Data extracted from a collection
━━━━━━━━━━━━━━━━━━━━

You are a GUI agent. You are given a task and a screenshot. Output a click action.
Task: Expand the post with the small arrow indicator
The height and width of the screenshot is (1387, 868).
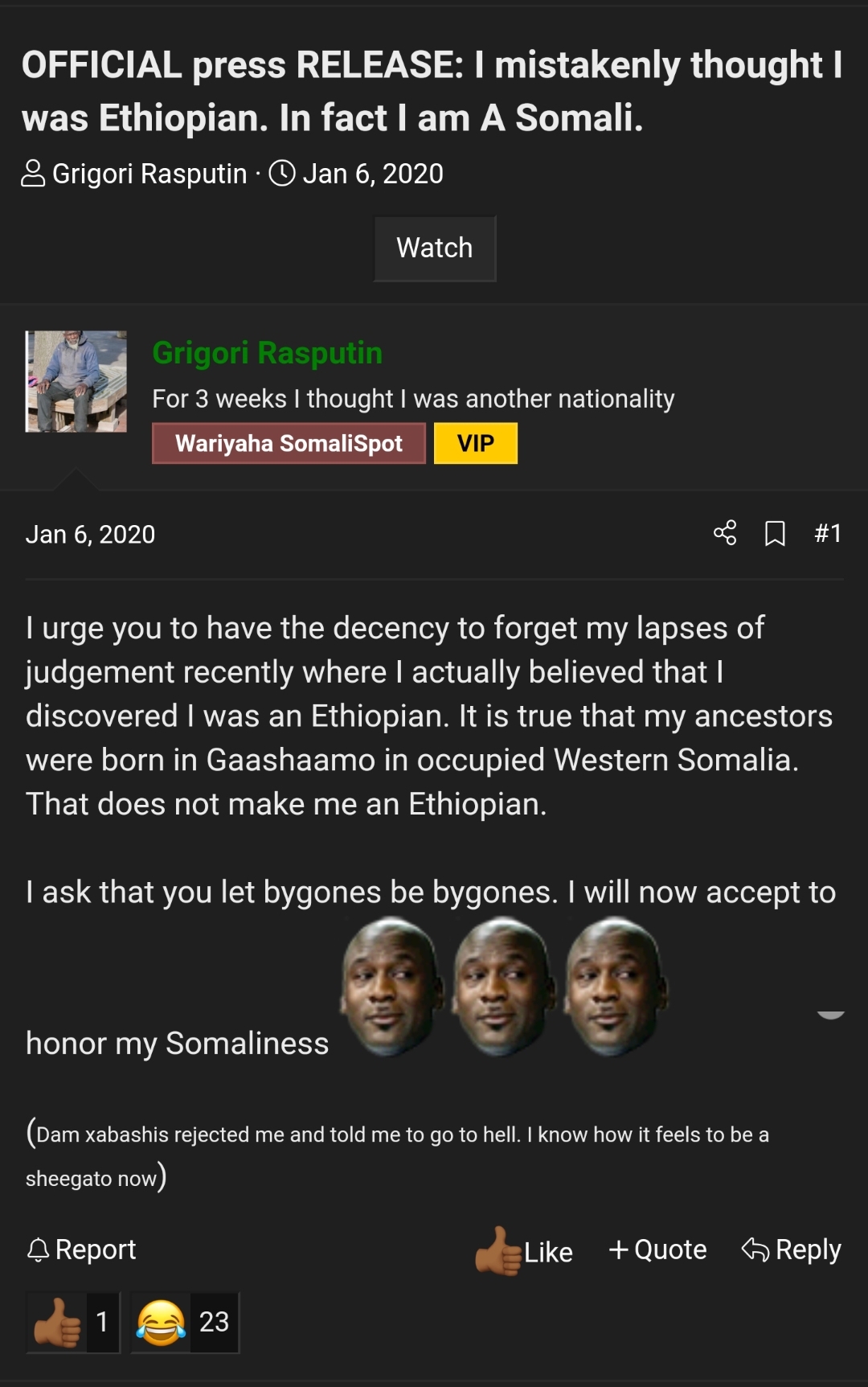click(x=830, y=1015)
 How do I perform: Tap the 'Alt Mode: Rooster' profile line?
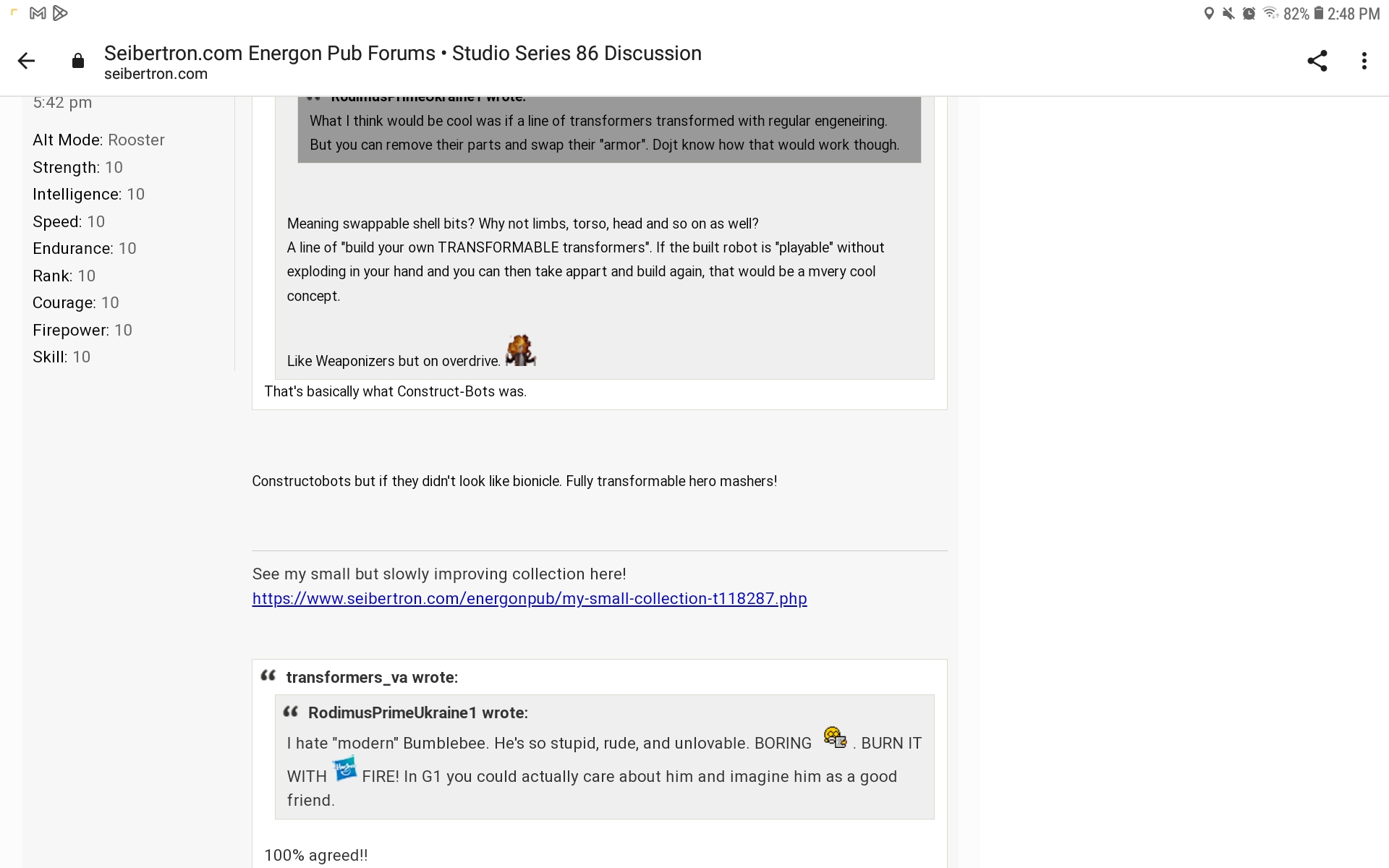click(98, 140)
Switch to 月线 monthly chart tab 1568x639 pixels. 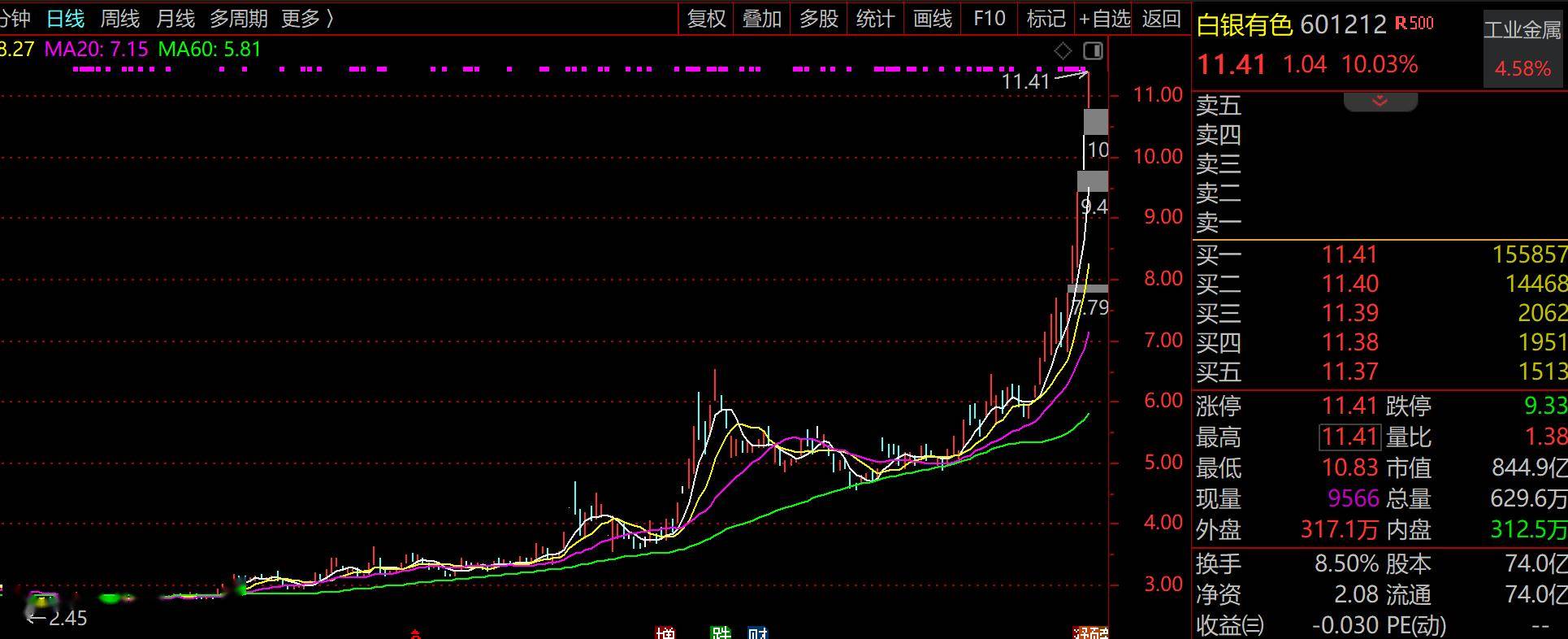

━━━━━━━━━━━━━━━━━━━━

Word for word, reproduce all the data, but not the pictures.

§ ANSWER BOX
You are a GUI agent. You are given a task and a screenshot. Output a click action.
Task: Expand the post with the small arrow indicator
The height and width of the screenshot is (1387, 868).
click(x=830, y=1015)
 How do I perform: Tap the 'Alt Mode: Rooster' profile line?
click(98, 140)
Switch to 月线 monthly chart tab 1568x639 pixels. 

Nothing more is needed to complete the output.